5. The Iranian Revolution of 1978-79 (led by Islamists and Communists) then resulted in the toppling of the monarchy, the establishment of an Islamic republic and subsequent support for Islamist terrorist groups across the Middle East.
6. Qatar's funding of Islamist terrorism combined with funding of US universities in the late 1980s, with indications of a total contribution of $5.1 billion by 1986. The Qatar Foundation, a major funding body, was founded later in 1995 by the then-emir, Hamad bin Khalifa Al Thani.
7. French think tank Fondapol's research on global Islamist terrorism indicates a trend of increasing lethality. Recent reports documented 66,872 Islamist attacks and 249,941 deaths between 1979 and April 2024.
8. Reports from organizations like Europol and the European Parliament show a notable increase in jihadist terrorism across Europe.

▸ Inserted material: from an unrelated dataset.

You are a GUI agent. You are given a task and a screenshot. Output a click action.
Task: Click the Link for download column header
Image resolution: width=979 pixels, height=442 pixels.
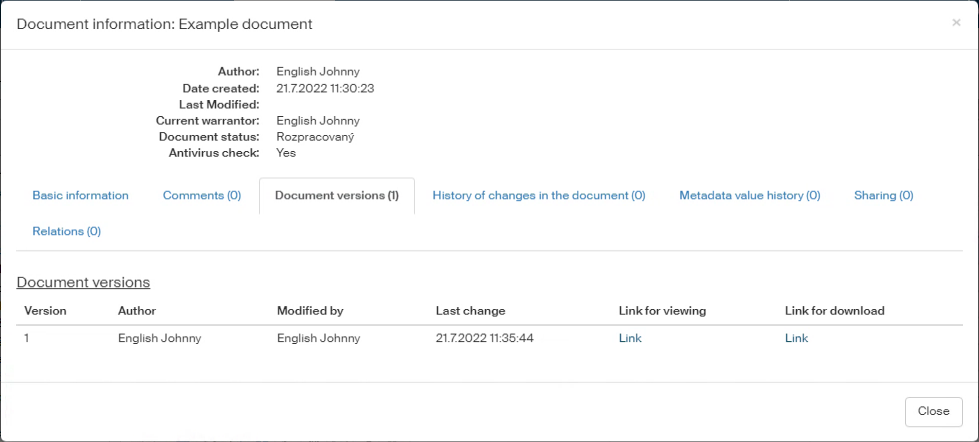(x=834, y=311)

Key Historical and Recent Events include :
London 7/7 bombings (2005):
A series of suicide bombings on the London Underground and a bus, resulting in 52 deaths and numerous injuries.
Madrid train bombings (2004):
Coordinated bomb attacks on commuter trains in Madrid, killing 193 people.
Paris attacks (November 2015):
Multiple coordinated attacks across Paris, including bombings at the Stade de France and the Bataclan, resulting in significant loss of life.
Manchester Arena bombing (2017):
A suicide bombing at a concert in Manchester, UK, killing 22 people.
9. The trend is ominous. Iran and Qatar are state financiers of Islamist terrorism around the world. They are supported by (NATO member) Turkey and Russia.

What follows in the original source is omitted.